To Offer Or Not?

Tomorrow represents the first real day of the hot stove league, as teams are required to make arbitration decisions on their respective free agents. Once teams understand who will and who will not require draft pick compensation to sign, the process will accelerate, as teams will be able to more accurately assess the cost of signing a particular player.

For some players, the decision to offer arbitration or not is an easy one. The Angels will certainly be offering it to John Lackey and Chone Figgins, while the White Sox will not be offering it to Jermaine Dye. It doesn’t take much in the way of analysis to reach those conclusions.

However, there is a large pool of players for which the decision is not so cut-and-dried. Should the Dodgers offer Orlando Hudson arbitration, even though they don’t really want him back, in order to secure the compensation he would bring as a Type A free agent? How about Mike Cameron, who has already been replaced in Milwaukee and been told that he is not in their plans, but has the type of skillset not likely to be correctly valued in arbitration? Injury prone pitchers such as Rich Harden and Erik Bedard also present dilemmas to the Cubs and Mariners respectively.

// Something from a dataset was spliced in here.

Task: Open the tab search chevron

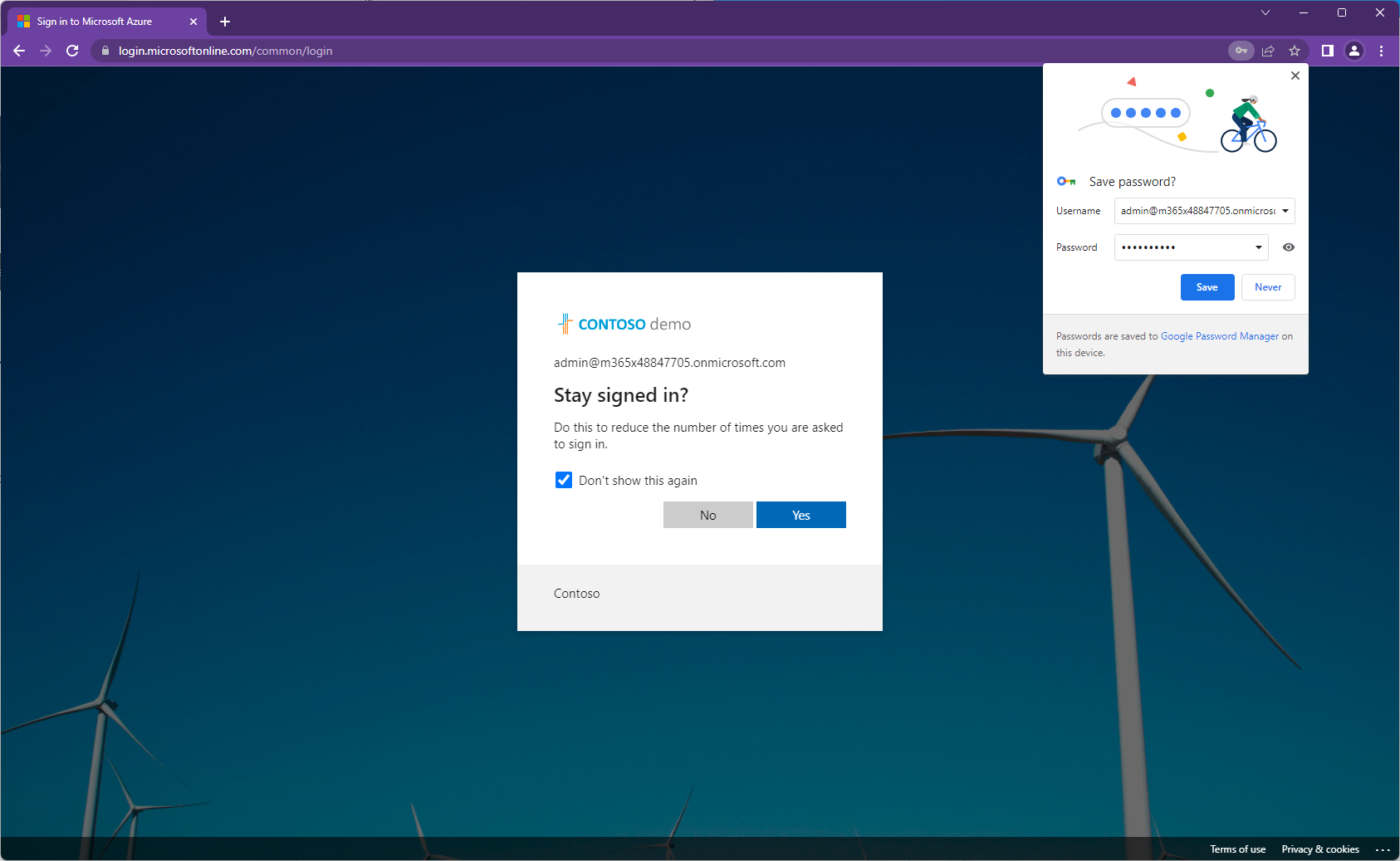Action: tap(1265, 12)
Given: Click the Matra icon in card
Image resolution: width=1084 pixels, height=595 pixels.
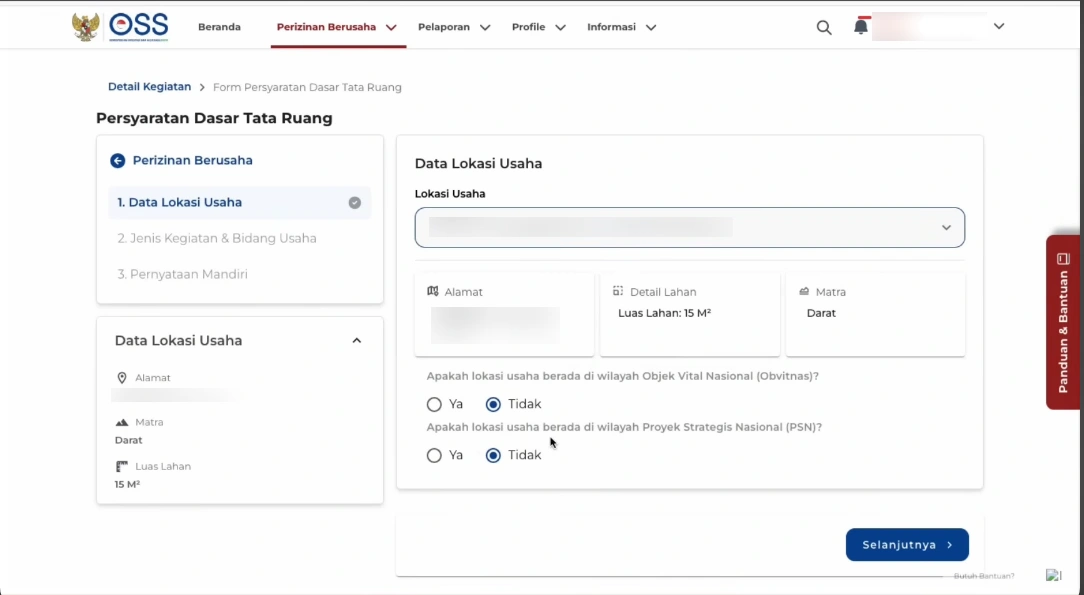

For many of these players, teams will decide that the risk of an arbitration offer being accepted is too high, cutting ties with a player they either don’t want or don’t believe they can afford. However, in many of these cases, I believe that teams may be incorrectly valuing the actual cost of the offer.

The marginal cost of the arbitration offer is not the full value of the player’s potential 2010 salary. It is not even the dollars beyond that which a team would be happy to pay the player. It is only the dollars beyond what any one team in baseball would be happy to pay for that player that are actually being risked.

Let’s use Adrian Beltre and the Mariners as an example. Based on some back-of-the-envelope calculations, I’m presuming that the Mariners have approximately $25 million to spend this winter as they shop to fill various needs. That is one of the main reasons why Beltre probably won’t be back in Seattle next year, as he would eat up a significant chunk of that budget, limiting the team’s options when pursuing other positions of need. In reality, Beltre would probably make at least $10 million if he accepted arbitration, and likely closer to the $13 million he earned in 2009.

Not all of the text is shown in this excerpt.